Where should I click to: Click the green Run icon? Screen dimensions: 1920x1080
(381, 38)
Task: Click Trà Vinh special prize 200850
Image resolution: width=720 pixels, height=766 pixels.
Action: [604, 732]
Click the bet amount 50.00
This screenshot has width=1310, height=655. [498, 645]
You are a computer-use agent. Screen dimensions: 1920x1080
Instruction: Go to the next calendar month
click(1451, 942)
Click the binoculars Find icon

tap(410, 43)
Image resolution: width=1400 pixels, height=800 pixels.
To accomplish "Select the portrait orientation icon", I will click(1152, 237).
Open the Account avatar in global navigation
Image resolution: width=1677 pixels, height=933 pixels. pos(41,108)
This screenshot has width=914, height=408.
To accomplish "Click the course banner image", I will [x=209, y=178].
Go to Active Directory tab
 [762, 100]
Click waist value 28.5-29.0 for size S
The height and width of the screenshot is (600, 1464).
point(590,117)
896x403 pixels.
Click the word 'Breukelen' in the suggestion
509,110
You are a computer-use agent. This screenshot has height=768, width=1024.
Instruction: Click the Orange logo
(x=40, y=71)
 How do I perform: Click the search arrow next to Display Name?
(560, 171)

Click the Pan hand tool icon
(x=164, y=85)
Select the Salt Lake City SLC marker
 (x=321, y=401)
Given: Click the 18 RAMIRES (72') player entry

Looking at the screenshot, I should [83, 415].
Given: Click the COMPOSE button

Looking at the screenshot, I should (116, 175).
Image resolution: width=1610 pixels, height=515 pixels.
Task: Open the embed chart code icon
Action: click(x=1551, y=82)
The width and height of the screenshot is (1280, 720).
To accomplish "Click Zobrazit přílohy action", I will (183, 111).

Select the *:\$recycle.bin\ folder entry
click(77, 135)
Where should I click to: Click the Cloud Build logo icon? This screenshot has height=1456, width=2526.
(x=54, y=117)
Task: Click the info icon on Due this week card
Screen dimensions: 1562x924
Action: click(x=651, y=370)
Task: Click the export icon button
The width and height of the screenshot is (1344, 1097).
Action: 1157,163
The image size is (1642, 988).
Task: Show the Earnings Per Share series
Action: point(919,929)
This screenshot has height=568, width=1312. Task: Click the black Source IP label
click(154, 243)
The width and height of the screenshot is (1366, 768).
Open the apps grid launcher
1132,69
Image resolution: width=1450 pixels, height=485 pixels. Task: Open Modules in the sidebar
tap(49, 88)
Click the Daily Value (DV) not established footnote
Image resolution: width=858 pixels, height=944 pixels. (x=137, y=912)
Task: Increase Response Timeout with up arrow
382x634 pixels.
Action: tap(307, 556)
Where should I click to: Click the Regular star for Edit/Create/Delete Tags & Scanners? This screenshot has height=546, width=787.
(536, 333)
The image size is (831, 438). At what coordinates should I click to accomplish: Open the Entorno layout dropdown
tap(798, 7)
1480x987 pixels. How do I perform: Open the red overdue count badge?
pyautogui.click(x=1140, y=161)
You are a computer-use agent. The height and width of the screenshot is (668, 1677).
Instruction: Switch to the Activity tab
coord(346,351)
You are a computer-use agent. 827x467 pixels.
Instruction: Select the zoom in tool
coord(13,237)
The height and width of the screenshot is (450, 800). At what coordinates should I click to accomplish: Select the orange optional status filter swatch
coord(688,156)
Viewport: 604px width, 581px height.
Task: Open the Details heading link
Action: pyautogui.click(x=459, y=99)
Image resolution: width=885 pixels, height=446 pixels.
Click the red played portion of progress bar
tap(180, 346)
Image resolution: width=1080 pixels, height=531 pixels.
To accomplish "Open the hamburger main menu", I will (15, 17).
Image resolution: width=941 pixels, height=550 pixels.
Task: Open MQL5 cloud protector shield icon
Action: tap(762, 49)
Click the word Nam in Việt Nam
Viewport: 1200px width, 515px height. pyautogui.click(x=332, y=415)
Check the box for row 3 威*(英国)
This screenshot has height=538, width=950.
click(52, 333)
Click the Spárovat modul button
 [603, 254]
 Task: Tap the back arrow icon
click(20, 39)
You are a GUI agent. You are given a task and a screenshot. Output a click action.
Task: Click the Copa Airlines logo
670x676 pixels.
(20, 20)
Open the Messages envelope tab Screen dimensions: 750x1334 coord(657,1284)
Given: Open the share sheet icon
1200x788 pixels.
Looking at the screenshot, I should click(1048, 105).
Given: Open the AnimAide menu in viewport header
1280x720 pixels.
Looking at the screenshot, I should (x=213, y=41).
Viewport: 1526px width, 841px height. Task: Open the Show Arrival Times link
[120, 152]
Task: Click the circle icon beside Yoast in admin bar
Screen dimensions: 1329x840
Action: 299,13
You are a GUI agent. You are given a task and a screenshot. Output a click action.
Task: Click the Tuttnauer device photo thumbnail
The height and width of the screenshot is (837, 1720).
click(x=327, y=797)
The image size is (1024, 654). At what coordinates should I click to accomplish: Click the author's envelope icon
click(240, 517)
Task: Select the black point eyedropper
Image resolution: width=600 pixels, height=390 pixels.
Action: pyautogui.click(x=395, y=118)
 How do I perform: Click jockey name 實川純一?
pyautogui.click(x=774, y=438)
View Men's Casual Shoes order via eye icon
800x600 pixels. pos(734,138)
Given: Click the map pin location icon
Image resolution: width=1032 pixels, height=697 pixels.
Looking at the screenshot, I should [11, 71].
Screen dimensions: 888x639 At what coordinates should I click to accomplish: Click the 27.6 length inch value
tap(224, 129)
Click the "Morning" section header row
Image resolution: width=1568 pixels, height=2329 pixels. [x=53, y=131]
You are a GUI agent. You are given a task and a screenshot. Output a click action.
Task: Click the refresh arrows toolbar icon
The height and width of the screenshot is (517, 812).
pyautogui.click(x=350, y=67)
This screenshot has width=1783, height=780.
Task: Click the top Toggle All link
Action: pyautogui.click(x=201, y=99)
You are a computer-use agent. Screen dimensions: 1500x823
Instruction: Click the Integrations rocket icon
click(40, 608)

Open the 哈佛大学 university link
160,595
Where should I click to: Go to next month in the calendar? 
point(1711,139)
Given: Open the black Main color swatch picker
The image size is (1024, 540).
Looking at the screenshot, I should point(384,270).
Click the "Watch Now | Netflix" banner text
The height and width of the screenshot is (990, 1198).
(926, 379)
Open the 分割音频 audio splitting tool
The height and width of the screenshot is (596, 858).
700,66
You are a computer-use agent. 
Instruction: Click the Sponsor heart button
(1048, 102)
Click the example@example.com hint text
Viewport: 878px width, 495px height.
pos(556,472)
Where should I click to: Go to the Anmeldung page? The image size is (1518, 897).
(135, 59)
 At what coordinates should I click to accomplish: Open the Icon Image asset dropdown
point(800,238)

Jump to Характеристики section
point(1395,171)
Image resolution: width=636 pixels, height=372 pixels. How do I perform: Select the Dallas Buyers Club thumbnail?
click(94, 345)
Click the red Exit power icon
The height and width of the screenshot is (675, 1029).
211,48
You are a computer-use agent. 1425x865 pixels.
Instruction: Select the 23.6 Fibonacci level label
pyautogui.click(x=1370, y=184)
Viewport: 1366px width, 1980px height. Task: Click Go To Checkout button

------------------------------------------------------------

-- What the exercise asks --
Reproduce verbatim only the segment of the listing bounded by the line containing "Task: Increase Response Timeout with up arrow" and the line containing "Image resolution: width=885", with both boundary lines included.

-- Response area --
Task: Increase Response Timeout with up arrow
382x634 pixels.
Action: tap(307, 556)
Where should I click to: Click the Regular star for Edit/Create/Delete Tags & Scanners? This screenshot has height=546, width=787.
(536, 333)
The image size is (831, 438). At what coordinates should I click to accomplish: Open the Entorno layout dropdown
tap(798, 7)
1480x987 pixels. How do I perform: Open the red overdue count badge?
pyautogui.click(x=1140, y=161)
You are a computer-use agent. The height and width of the screenshot is (668, 1677).
Instruction: Switch to the Activity tab
coord(346,351)
You are a computer-use agent. 827x467 pixels.
Instruction: Select the zoom in tool
coord(13,237)
The height and width of the screenshot is (450, 800). At what coordinates should I click to accomplish: Select the orange optional status filter swatch
coord(688,156)
Viewport: 604px width, 581px height.
Task: Open the Details heading link
Action: pyautogui.click(x=459, y=99)
Image resolution: width=885 pixels, height=446 pixels.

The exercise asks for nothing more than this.